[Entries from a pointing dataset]
┄┄┄┄┄┄┄┄┄┄
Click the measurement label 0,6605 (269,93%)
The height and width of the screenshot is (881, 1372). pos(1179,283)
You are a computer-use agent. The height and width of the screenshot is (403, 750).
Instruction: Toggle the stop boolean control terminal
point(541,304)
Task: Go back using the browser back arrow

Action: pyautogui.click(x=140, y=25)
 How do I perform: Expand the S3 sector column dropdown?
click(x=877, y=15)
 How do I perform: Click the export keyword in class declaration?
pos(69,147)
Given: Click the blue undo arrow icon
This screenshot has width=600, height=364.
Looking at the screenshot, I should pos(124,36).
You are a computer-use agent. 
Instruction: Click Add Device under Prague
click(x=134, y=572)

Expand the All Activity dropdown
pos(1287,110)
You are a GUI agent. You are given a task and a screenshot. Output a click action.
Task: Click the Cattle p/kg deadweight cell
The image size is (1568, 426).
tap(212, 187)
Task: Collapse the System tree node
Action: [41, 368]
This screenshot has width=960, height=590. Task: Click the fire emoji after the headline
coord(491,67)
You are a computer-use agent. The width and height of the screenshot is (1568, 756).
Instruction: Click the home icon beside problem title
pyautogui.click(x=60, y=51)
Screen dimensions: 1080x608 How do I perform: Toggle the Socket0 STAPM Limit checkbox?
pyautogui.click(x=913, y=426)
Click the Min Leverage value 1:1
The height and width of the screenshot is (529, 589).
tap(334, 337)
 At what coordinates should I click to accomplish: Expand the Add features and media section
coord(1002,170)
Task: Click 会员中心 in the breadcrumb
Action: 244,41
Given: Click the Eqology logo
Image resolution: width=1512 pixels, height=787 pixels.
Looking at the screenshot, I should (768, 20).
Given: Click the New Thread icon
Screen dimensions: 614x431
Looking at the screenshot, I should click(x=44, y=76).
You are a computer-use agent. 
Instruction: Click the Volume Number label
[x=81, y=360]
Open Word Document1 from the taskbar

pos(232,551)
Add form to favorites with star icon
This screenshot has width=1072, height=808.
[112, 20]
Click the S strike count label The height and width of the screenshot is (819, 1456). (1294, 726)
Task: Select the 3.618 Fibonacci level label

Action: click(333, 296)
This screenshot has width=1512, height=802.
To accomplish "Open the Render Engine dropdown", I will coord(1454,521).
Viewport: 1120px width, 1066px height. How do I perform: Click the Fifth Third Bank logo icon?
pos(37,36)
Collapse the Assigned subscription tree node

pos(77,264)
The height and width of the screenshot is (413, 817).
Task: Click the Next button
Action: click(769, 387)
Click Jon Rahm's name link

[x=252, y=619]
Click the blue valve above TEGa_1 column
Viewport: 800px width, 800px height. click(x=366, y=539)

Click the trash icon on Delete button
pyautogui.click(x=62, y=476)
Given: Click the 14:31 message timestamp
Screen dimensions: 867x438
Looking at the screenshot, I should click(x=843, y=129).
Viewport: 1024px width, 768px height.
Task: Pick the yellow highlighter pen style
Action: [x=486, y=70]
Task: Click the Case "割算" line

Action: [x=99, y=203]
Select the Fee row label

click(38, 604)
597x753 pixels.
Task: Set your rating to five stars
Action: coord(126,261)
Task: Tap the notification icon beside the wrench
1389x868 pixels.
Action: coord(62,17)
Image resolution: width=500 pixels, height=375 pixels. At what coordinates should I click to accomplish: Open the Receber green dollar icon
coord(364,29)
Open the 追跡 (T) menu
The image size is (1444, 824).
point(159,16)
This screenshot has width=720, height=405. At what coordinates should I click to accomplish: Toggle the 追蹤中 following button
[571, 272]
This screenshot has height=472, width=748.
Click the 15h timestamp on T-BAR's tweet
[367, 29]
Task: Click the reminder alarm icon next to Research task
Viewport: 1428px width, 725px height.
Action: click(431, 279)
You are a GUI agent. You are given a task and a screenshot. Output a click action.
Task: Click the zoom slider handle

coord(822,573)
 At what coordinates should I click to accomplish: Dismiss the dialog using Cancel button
┄┄┄┄┄┄┄┄┄┄
| Exercise |
Write out all of the entries above again, swapping each "computer-use agent" for "screen-control agent" and leaving everything else unchanged.

| The answer |
Click the measurement label 0,6605 (269,93%)
The height and width of the screenshot is (881, 1372). pos(1179,283)
You are a screen-control agent. The height and width of the screenshot is (403, 750).
Instruction: Toggle the stop boolean control terminal
point(541,304)
Task: Go back using the browser back arrow

Action: pyautogui.click(x=140, y=25)
 How do I perform: Expand the S3 sector column dropdown?
click(x=877, y=15)
 How do I perform: Click the export keyword in class declaration?
pos(69,147)
Given: Click the blue undo arrow icon
This screenshot has width=600, height=364.
Looking at the screenshot, I should pos(124,36).
You are a screen-control agent. 
Instruction: Click Add Device under Prague
click(x=134, y=572)

Expand the All Activity dropdown
pos(1287,110)
You are a GUI agent. You are given a task and a screenshot. Output a click action.
Task: Click the Cattle p/kg deadweight cell
The image size is (1568, 426).
tap(212, 187)
Task: Collapse the System tree node
Action: [41, 368]
This screenshot has width=960, height=590. Task: Click the fire emoji after the headline
coord(491,67)
You are a screen-control agent. The width and height of the screenshot is (1568, 756).
Instruction: Click the home icon beside problem title
pyautogui.click(x=60, y=51)
Screen dimensions: 1080x608 How do I perform: Toggle the Socket0 STAPM Limit checkbox?
pyautogui.click(x=913, y=426)
Click the Min Leverage value 1:1
The height and width of the screenshot is (529, 589).
tap(334, 337)
 At what coordinates should I click to accomplish: Expand the Add features and media section
coord(1002,170)
Task: Click 会员中心 in the breadcrumb
Action: 244,41
Given: Click the Eqology logo
Image resolution: width=1512 pixels, height=787 pixels.
Looking at the screenshot, I should (768, 20).
Given: Click the New Thread icon
Screen dimensions: 614x431
Looking at the screenshot, I should click(x=44, y=76).
You are a screen-control agent. 
Instruction: Click the Volume Number label
[x=81, y=360]
Open Word Document1 from the taskbar

pos(232,551)
Add form to favorites with star icon
This screenshot has width=1072, height=808.
[112, 20]
Click the S strike count label The height and width of the screenshot is (819, 1456). (1294, 726)
Task: Select the 3.618 Fibonacci level label

Action: click(333, 296)
This screenshot has width=1512, height=802.
To accomplish "Open the Render Engine dropdown", I will coord(1454,521).
Viewport: 1120px width, 1066px height. How do I perform: Click the Fifth Third Bank logo icon?
pos(37,36)
Collapse the Assigned subscription tree node

pos(77,264)
The height and width of the screenshot is (413, 817).
Task: Click the Next button
Action: click(769, 387)
Click Jon Rahm's name link

[x=252, y=619]
Click the blue valve above TEGa_1 column
Viewport: 800px width, 800px height. click(x=366, y=539)

Click the trash icon on Delete button
pyautogui.click(x=62, y=476)
Given: Click the 14:31 message timestamp
Screen dimensions: 867x438
Looking at the screenshot, I should click(x=843, y=129).
Viewport: 1024px width, 768px height.
Task: Pick the yellow highlighter pen style
Action: [x=486, y=70]
Task: Click the Case "割算" line

Action: [x=99, y=203]
Select the Fee row label

click(38, 604)
597x753 pixels.
Task: Set your rating to five stars
Action: coord(126,261)
Task: Tap the notification icon beside the wrench
1389x868 pixels.
Action: coord(62,17)
Image resolution: width=500 pixels, height=375 pixels. At what coordinates should I click to accomplish: Open the Receber green dollar icon
coord(364,29)
Open the 追跡 (T) menu
The image size is (1444, 824).
point(159,16)
This screenshot has width=720, height=405. At what coordinates should I click to accomplish: Toggle the 追蹤中 following button
[571, 272]
This screenshot has height=472, width=748.
Click the 15h timestamp on T-BAR's tweet
[367, 29]
Task: Click the reminder alarm icon next to Research task
Viewport: 1428px width, 725px height.
Action: click(431, 279)
You are a GUI agent. You are given a task and a screenshot. Output a click action.
Task: Click the zoom slider handle

coord(822,573)
 At what coordinates should I click to accomplish: Dismiss the dialog using Cancel button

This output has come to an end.